### TASK BRIEF
Using the entries that follow, state how many lines contain the word "agent". The response is that number and nothing more.

### RECORDS SUPPLIED
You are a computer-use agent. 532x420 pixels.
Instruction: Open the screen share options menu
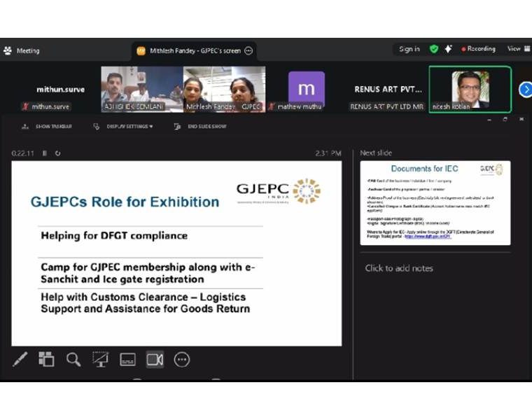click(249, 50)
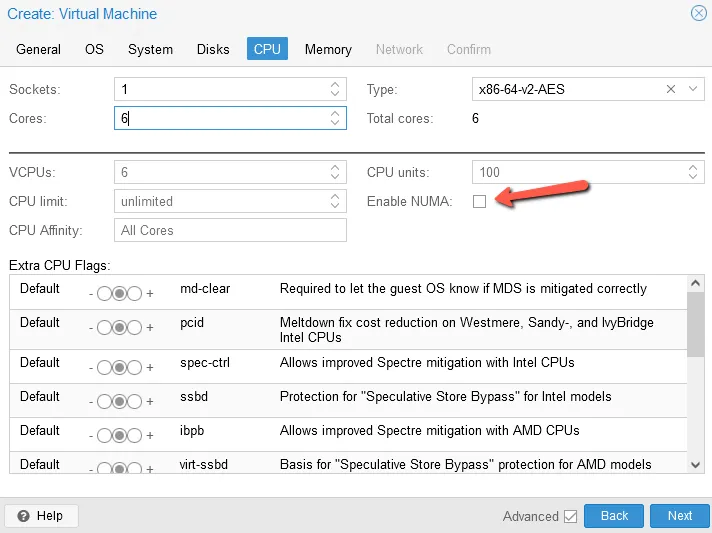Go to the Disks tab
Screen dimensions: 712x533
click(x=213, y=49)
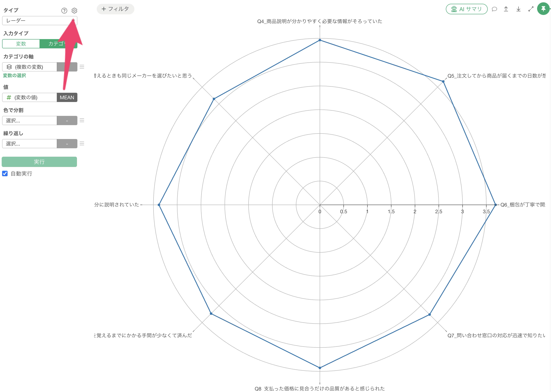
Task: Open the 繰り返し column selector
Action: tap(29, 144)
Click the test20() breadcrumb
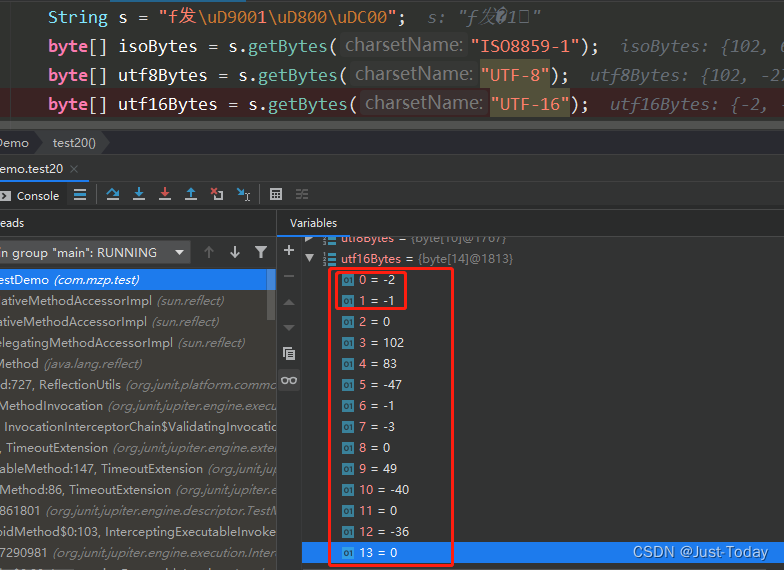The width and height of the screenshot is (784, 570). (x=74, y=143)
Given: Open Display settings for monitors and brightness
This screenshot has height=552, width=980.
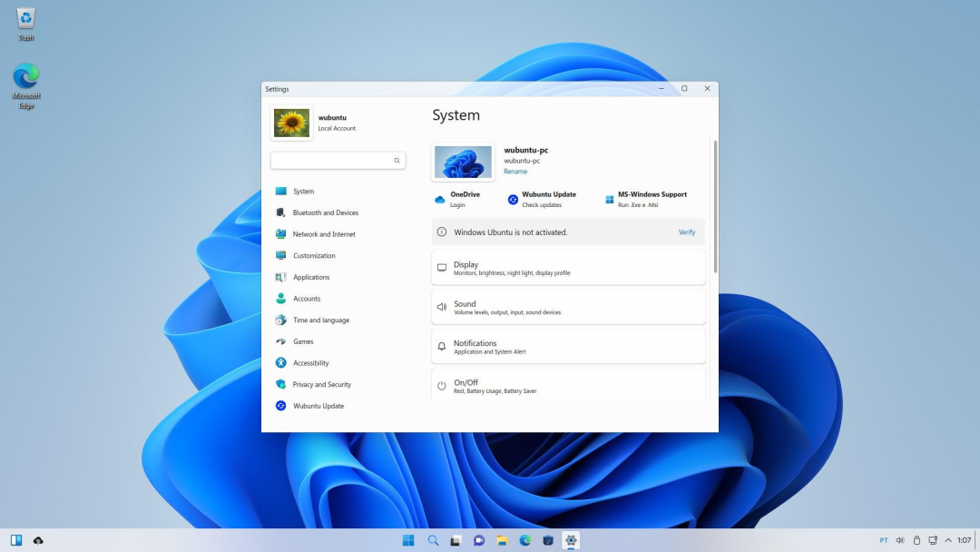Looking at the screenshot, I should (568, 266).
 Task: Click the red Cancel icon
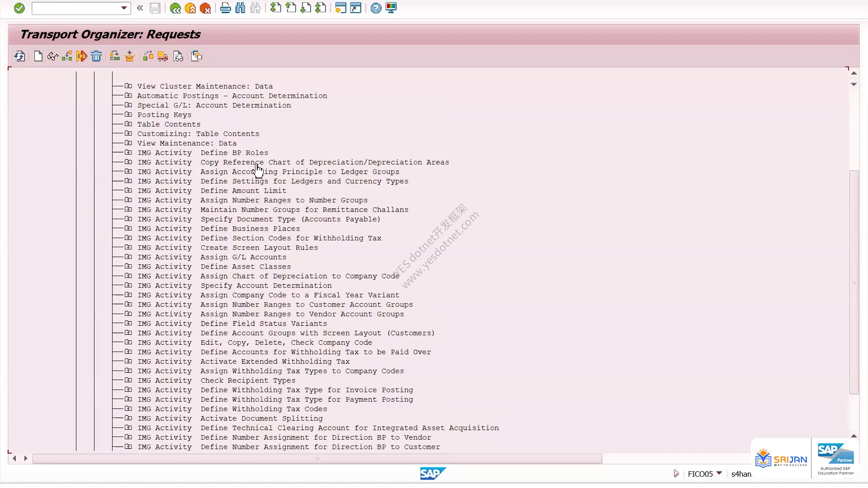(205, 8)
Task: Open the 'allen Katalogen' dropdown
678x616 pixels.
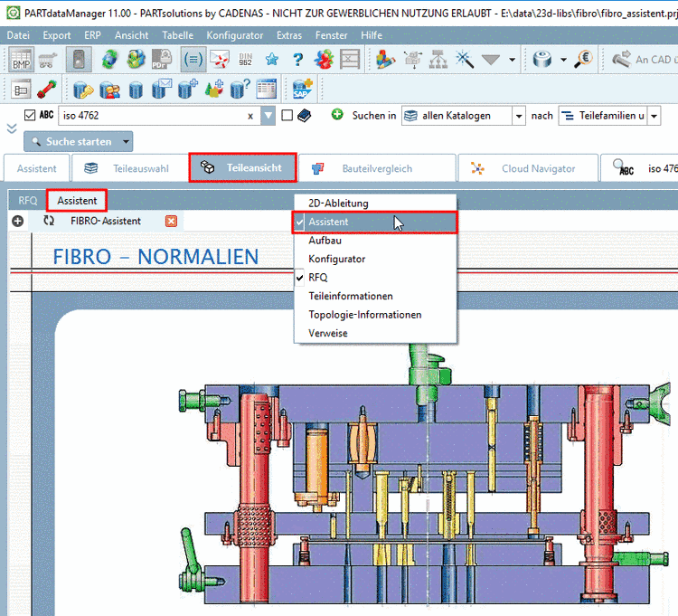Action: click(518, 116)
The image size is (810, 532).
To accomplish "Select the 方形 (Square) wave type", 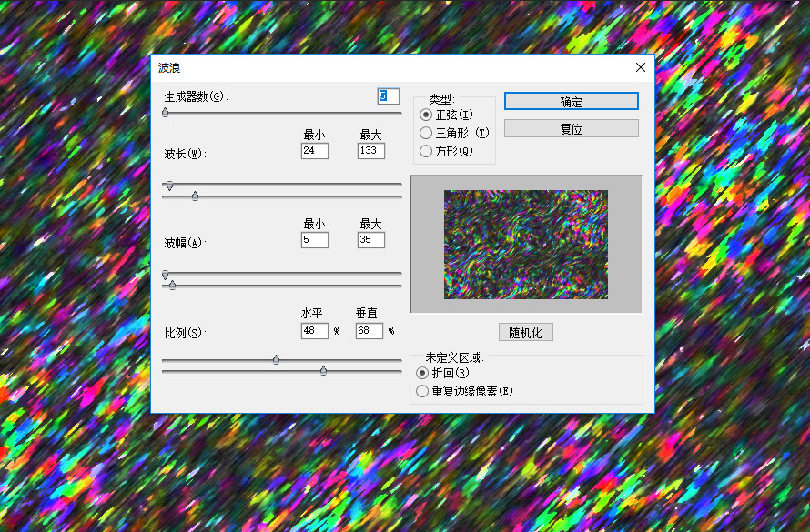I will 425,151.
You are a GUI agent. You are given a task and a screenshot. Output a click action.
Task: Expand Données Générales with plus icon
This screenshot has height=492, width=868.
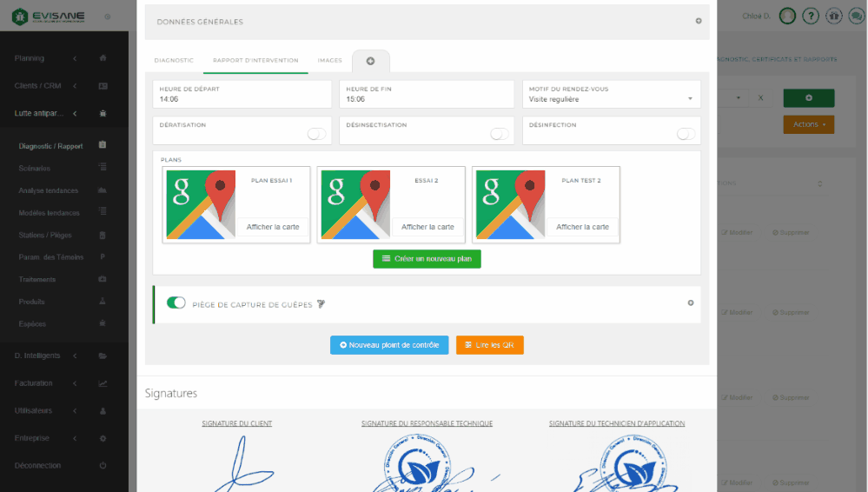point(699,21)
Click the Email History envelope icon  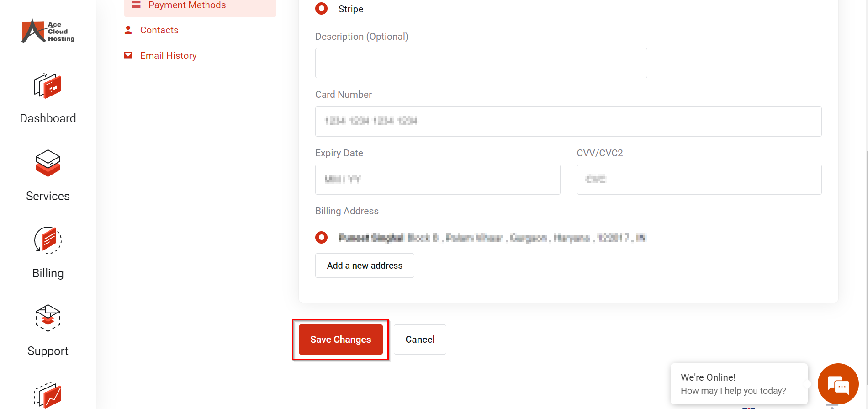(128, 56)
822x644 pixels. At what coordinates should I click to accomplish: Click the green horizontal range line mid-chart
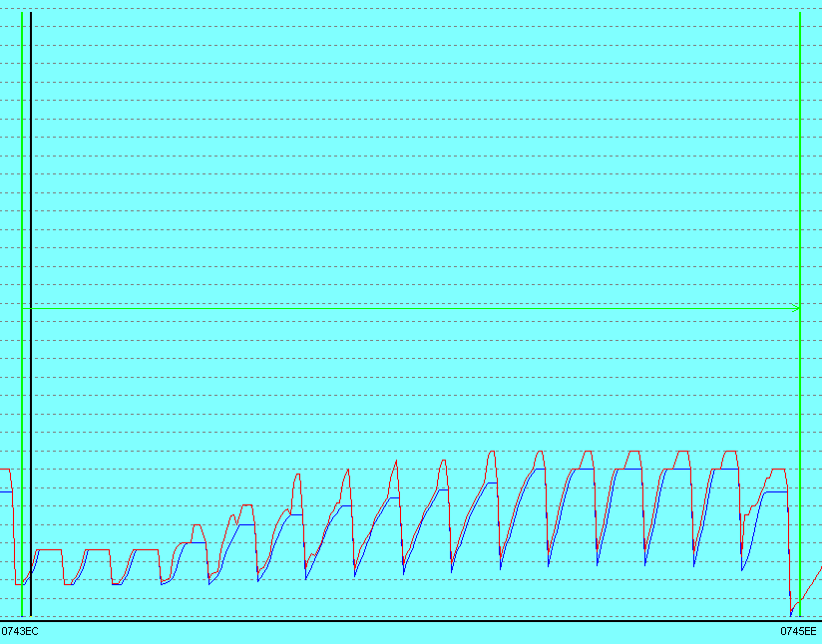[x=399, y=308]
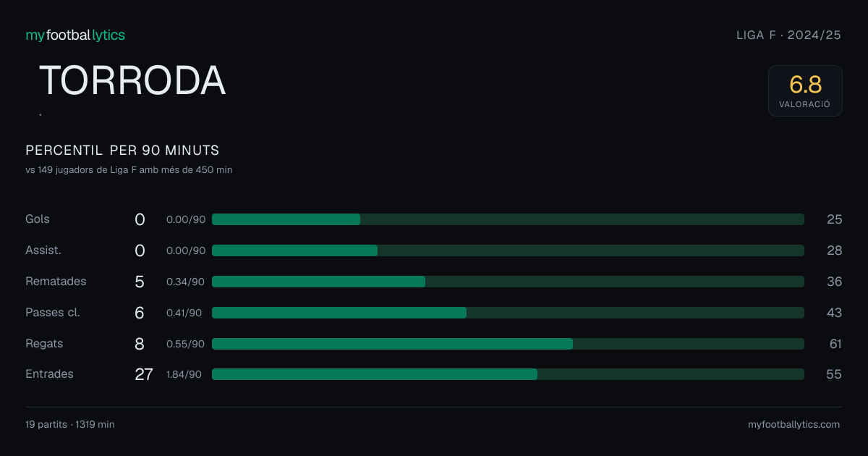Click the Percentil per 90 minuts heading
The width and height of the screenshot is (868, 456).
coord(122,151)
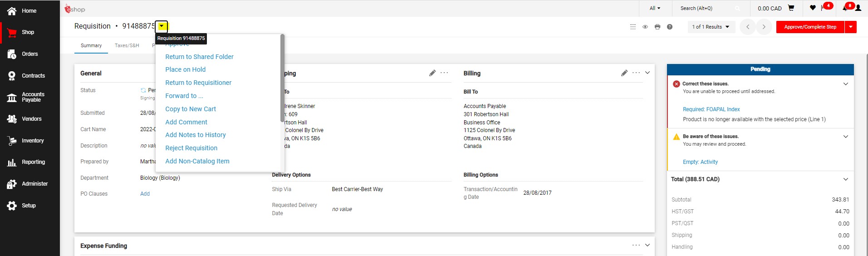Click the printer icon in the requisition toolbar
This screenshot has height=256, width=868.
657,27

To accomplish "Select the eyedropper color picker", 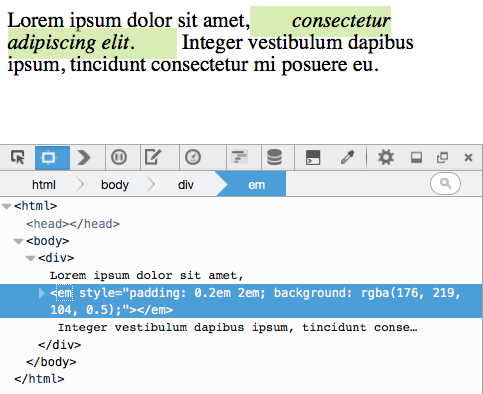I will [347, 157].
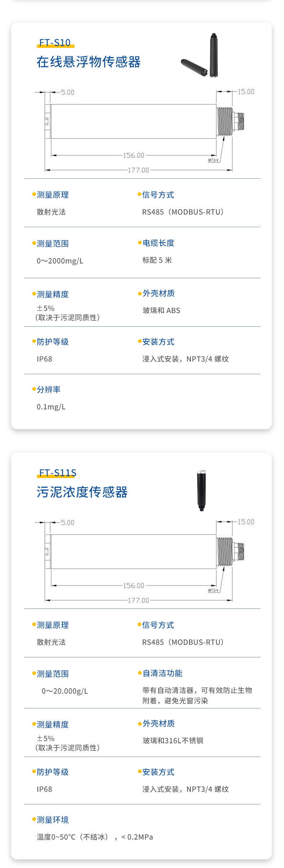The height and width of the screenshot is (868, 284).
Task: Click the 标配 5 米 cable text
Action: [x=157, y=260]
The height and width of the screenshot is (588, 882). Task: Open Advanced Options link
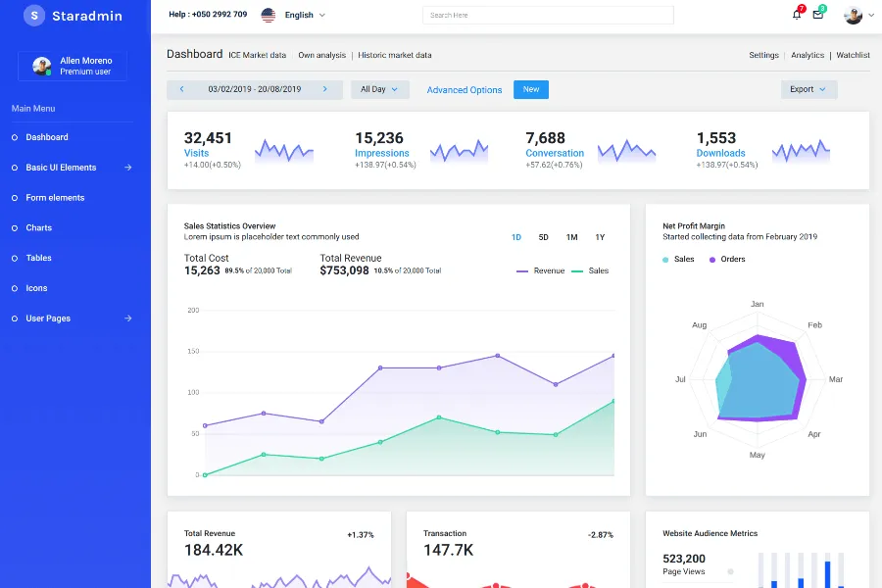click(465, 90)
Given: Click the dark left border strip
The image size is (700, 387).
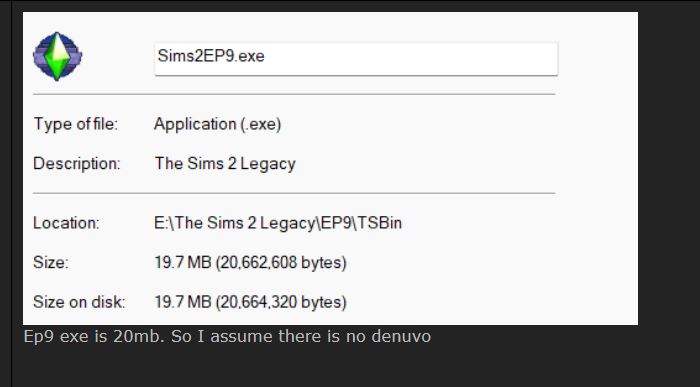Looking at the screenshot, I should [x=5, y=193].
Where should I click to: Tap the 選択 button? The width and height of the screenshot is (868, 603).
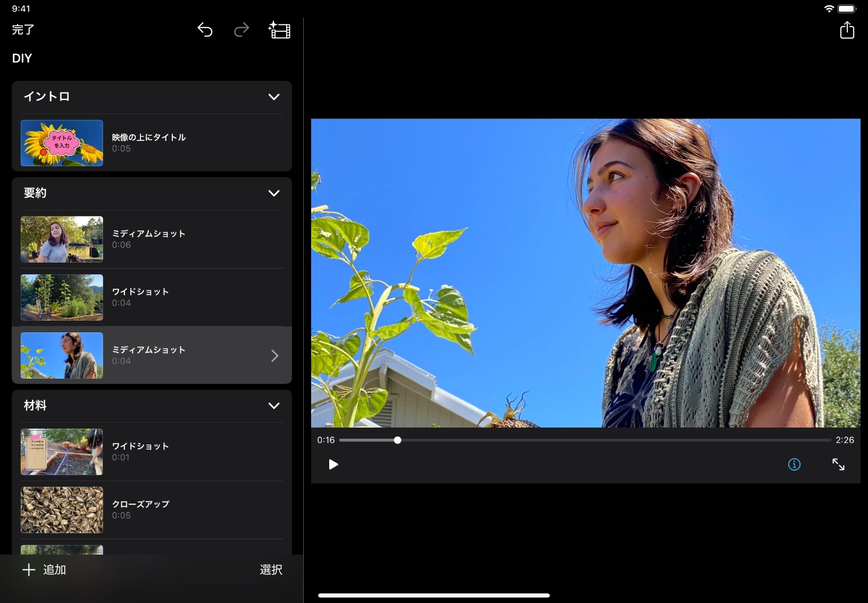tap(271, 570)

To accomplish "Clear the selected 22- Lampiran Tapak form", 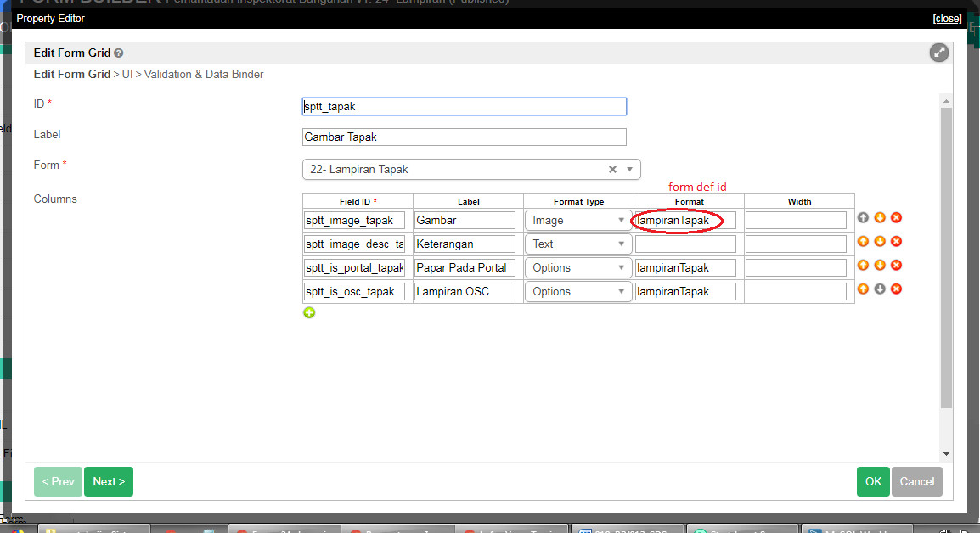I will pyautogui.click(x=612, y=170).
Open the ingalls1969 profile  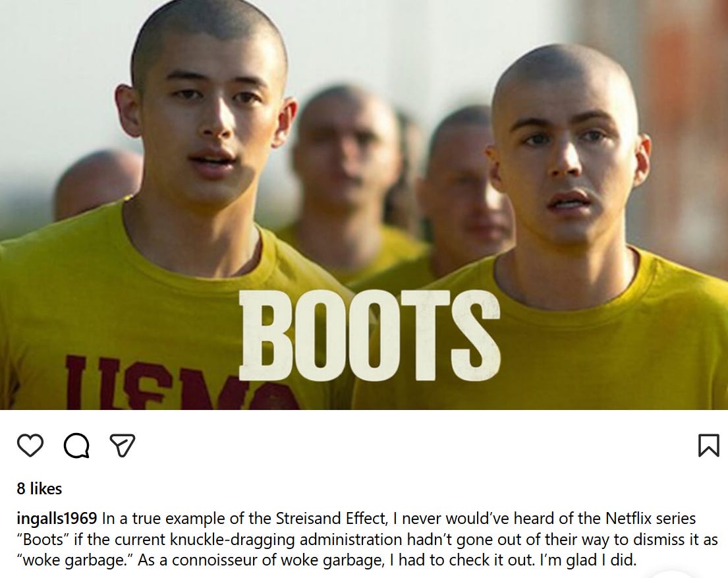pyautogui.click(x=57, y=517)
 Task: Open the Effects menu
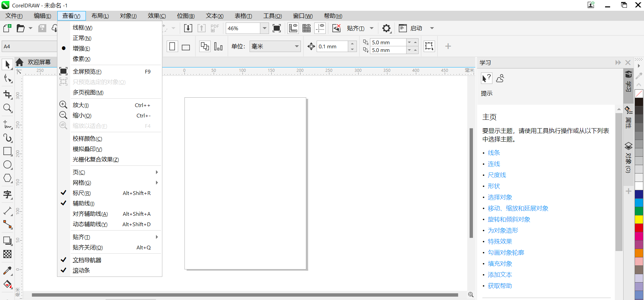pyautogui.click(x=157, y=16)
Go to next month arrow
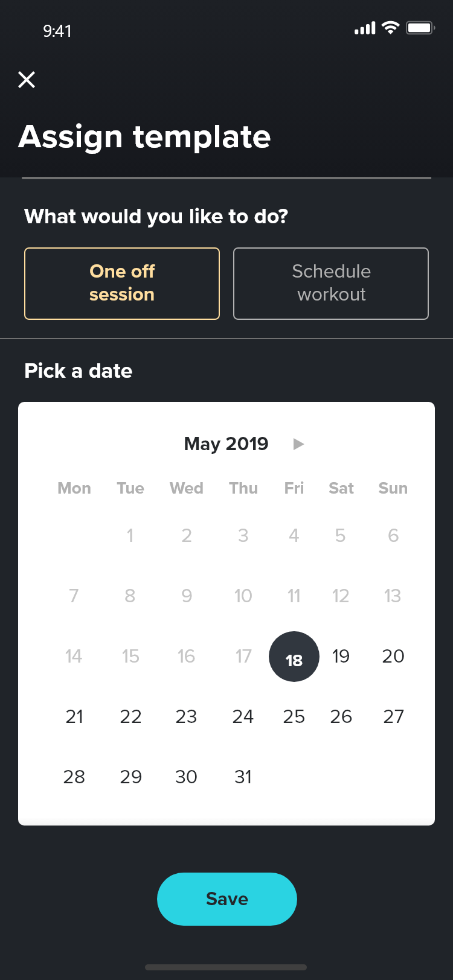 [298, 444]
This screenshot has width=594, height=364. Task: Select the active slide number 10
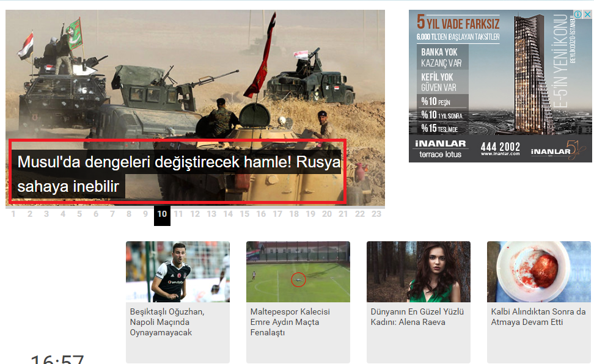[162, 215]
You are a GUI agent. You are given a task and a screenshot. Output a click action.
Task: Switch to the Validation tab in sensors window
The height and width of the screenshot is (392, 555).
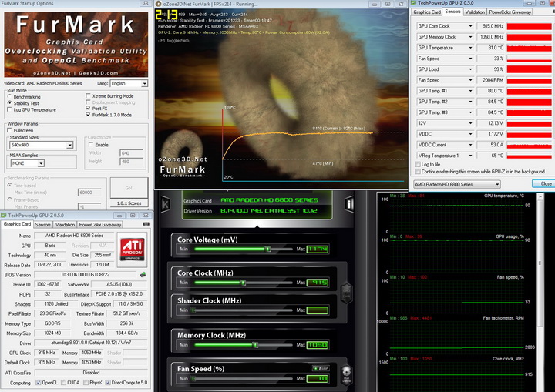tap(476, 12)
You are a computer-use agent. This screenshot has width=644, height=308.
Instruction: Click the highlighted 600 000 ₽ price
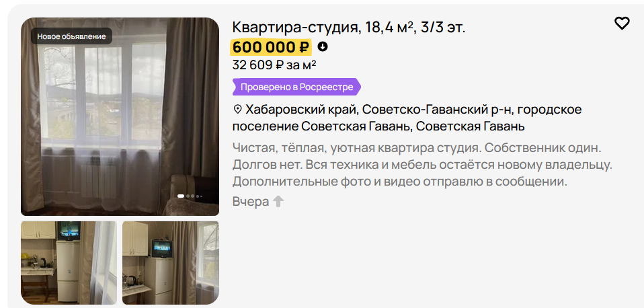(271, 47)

### SOLUTION FOR THIS EXERCISE
4